Keeping Your Cigars Well-seasoned With a Humidor
Refrigeration preserves food. Regular conditioning keeps leather shiny and supple. Ancient Egypt's mummies were preserved through rubbing them in special oil and then wrapping them in cloth. So how can hard-to-come by, expensive Cuban cigars be preserved? By using a humidor. This handy device controls the amount of humidity surrounding the cigars or other tobacco products of your choice.
More Than Just A Box
At first, a cigar humidor might appear to be just an ordinary box. A humidor is made out of wood. Frequently the interiors are carved from gorgeous Spanish cedar. However, the humidor is much more than just a regular box. They are mainly used to store cigars. However, they can also be used to maintain and age cigars. They can also be used as furniture. Some people even pass their humidor down as a valued family heirloom from generation to generation.
The perfect range of humidity to store cigars is 68 to 72 degrees. Room temperature is generally in the rage of 68 to 77 degrees Fahrenheit. Typically, a hygrometer is included with a humidor. This measures the amount of humidity inside the box. To maintain an optimal humidity range, the hygrometer removes or inserts moisture to the inside of the box.
Season Your Humidor
So after you first buy a humidor should you immediately begin stashing your cigars inside? No, you shouldn't. New humidors need to be seasoned first. So do humidors that haven't been in use for a long time. Humidity is added by a humidor for the cigar's environment. Skipping this step would result in cigars drying out due to the wood absorbing the moisture. Like I mentioned before, the interior of a humidor is usually made out of cedar.
How To Season A Humidor
Why would you want to season a cigar humidor? The seasoning provides the humidor with an atmosphere that is similar to tropical weather. The tropics are where most cigars are produced. Follow these step by step instructions to season your humidor:
- Get out a new sponge and soak it in distilled water. Scents or soap should not be used. Also, tap water shouldn't be used because there are minerals contained in it that could possibly damage your humidor.
- Wipe down all exposed wood, including the dividers and the inside lid. Don't use paper towels or a fraying cloth. The wood could get damaged if you do.
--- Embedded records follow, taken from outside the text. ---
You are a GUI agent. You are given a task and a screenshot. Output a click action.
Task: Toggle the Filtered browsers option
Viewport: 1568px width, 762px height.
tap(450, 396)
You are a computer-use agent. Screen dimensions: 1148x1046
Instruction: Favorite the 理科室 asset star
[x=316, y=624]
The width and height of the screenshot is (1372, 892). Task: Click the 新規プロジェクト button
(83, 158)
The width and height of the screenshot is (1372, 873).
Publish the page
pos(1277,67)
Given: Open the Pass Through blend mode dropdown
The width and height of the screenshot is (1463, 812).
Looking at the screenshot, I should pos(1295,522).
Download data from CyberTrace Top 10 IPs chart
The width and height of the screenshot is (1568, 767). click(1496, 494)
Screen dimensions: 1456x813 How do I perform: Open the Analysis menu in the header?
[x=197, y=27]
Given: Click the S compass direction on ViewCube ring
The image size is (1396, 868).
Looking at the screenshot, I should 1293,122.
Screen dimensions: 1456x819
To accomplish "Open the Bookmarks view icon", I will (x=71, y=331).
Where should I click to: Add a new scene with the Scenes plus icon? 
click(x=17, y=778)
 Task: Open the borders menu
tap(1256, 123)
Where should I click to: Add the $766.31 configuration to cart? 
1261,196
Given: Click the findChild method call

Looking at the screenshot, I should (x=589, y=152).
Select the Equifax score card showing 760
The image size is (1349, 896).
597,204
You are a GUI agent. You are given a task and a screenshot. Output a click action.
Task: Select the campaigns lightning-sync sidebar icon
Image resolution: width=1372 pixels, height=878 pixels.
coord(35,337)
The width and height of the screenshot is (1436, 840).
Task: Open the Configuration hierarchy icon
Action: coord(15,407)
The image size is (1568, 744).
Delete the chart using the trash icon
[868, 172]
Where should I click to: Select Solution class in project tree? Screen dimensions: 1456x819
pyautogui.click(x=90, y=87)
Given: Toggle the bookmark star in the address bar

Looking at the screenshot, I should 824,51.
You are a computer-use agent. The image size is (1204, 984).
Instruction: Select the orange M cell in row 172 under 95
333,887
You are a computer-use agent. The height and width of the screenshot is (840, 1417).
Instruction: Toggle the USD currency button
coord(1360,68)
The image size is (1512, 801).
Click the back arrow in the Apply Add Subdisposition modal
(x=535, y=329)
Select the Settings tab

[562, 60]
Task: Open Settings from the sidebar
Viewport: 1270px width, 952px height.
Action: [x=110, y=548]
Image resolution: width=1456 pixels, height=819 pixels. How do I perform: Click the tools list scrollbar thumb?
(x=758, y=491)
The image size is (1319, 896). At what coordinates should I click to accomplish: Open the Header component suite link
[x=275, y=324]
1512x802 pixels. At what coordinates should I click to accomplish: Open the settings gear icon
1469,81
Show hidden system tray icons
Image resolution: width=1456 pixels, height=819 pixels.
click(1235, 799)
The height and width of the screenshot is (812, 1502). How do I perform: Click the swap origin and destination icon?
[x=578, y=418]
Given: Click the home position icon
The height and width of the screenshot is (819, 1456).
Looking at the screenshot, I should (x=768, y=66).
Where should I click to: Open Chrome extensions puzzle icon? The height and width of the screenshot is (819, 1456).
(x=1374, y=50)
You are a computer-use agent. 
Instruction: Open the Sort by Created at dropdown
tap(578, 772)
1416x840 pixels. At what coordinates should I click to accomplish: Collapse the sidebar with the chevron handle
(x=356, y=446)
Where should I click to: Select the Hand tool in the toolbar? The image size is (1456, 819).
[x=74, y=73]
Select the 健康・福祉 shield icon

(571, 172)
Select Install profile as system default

- Use additional distilled water to spray the sponge with. Place the sponge on a plastic bag inside the humidor. The plastic bag helps to keep the sponge from directly touching the wood.
- Wipe down the humidifying tool after it has filled. Then place it onto a hand towel for approximately half an hour.
- With the humidifying tool and wet sponge inside the humidor, close the lid and allow it to sit overnight.
- The humidifying tool should be refreshed the next day. Add more distilled water to the sponge if it is just somewhat dry.
- Allow the humidor to sit for another night. Then take the sponge and plastic bag out.